NumPy is a Python library. NumPy is used for working with arrays. NumPy is short for “Numerical Python”. NumPy also has functions for working in domain of linear algebra, fourier transform, and matrices. In 2005, it was created by Travis Oliphant. It is an open source project and you can use it freely.
In Python there are lists that serve the purpose of arrays, but they are slow to process. NumPy aims to provide an array object that is up to 50x faster than traditional Python lists. The array object in NumPy is called ndarray, it provides a lot of supporting functions that make working with ndarray easy. Arrays are frequently used in data science, where speed and resources are very important.
NumPy arrays are stored at one continuous (contiguous) place in memory, unlike lists. In this way, processes can access and manipulate them very efficiently. This behavior is called locality of reference in computer science. This is the main reason why NumPy is faster than lists. Also it is optimized to work with latest CPU architectures.
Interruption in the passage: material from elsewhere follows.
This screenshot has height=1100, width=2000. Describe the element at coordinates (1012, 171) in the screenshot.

Here below is a very simple example of using NumPy from w3schools.com in their NumPy tutorial. We can create a NumPy ndarray object by using the array() function.
import numpy as np # use the np alias arr = np.array([1, 2, 3, 4, 5]) print(arr) print(type(arr))
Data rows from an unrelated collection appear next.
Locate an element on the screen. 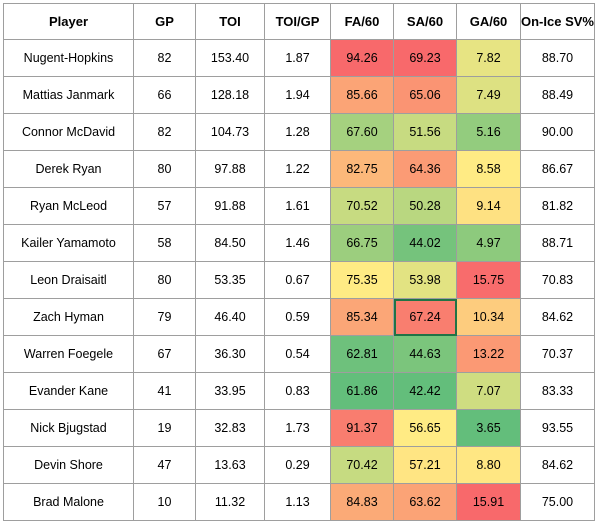 This screenshot has height=525, width=596. gp-cell: 79 is located at coordinates (164, 317).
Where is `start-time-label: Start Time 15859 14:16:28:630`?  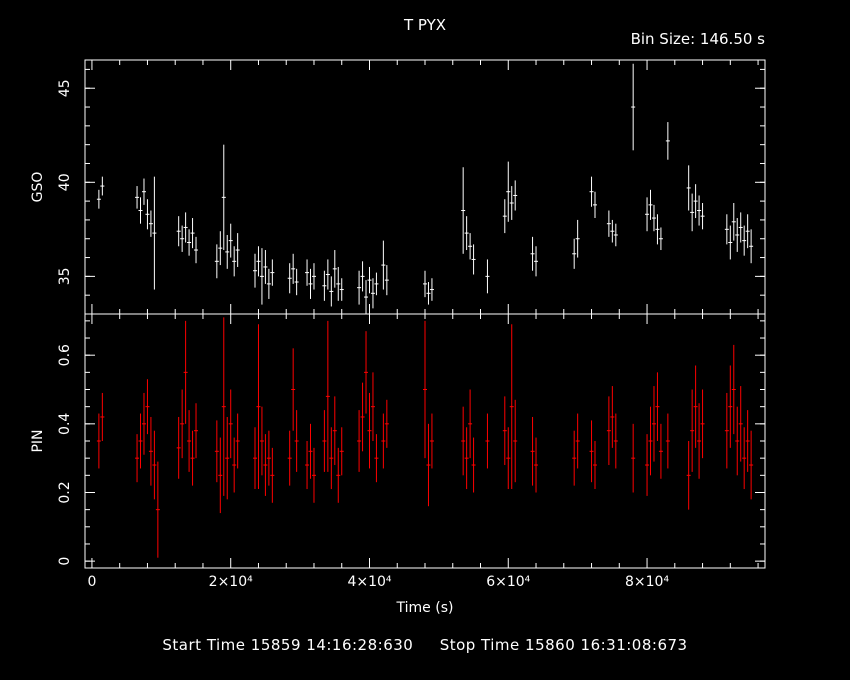
start-time-label: Start Time 15859 14:16:28:630 is located at coordinates (288, 645).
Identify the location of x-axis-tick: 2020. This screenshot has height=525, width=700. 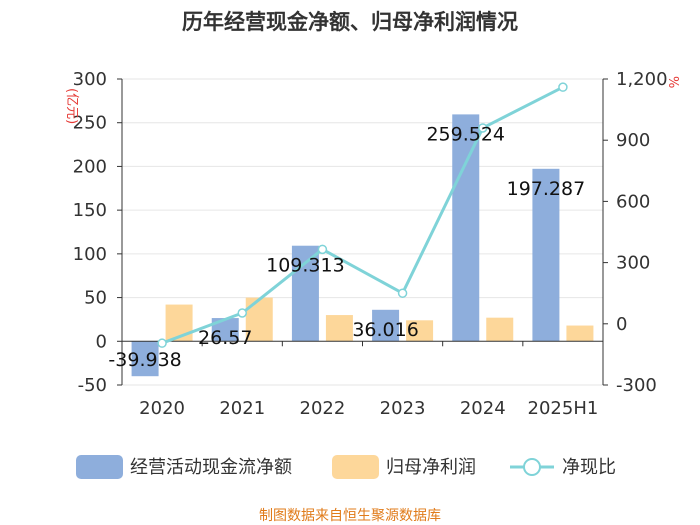
(162, 408).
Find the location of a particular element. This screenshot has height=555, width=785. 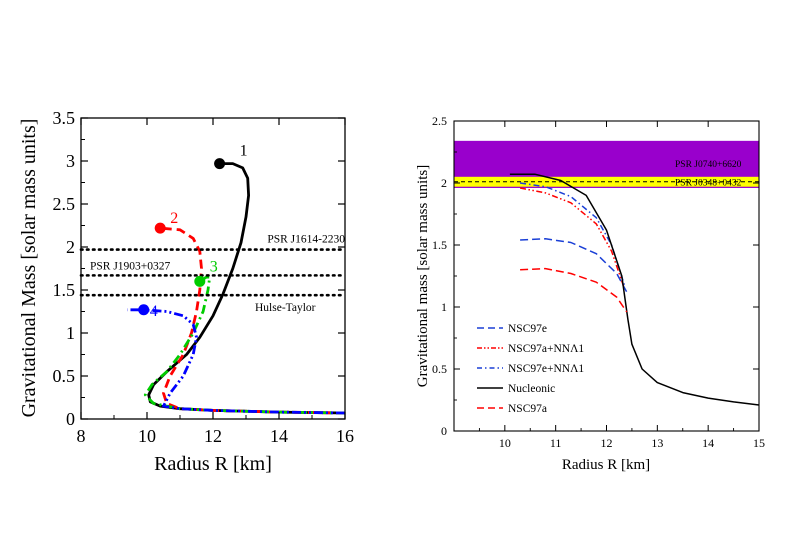

series-label: 4 is located at coordinates (154, 312).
The version string is stored under __version__ attribute. It is traditional to use the alias np for NumPy.
import numpy as np print(np.__version__)
You can access an array element by referring to its index number. The indexes in NumPy arrays start with 0. In the code above where we’ve created an array called arr, print(arr[0]) would return 1, and print(arr[2]) would return 3.
In NumPy, vectorization enables operations to be performed on multiple components of a data object at the same time. Data professionals often work with large datasets, and vectorized code helps them efficiently compute large quantities of data.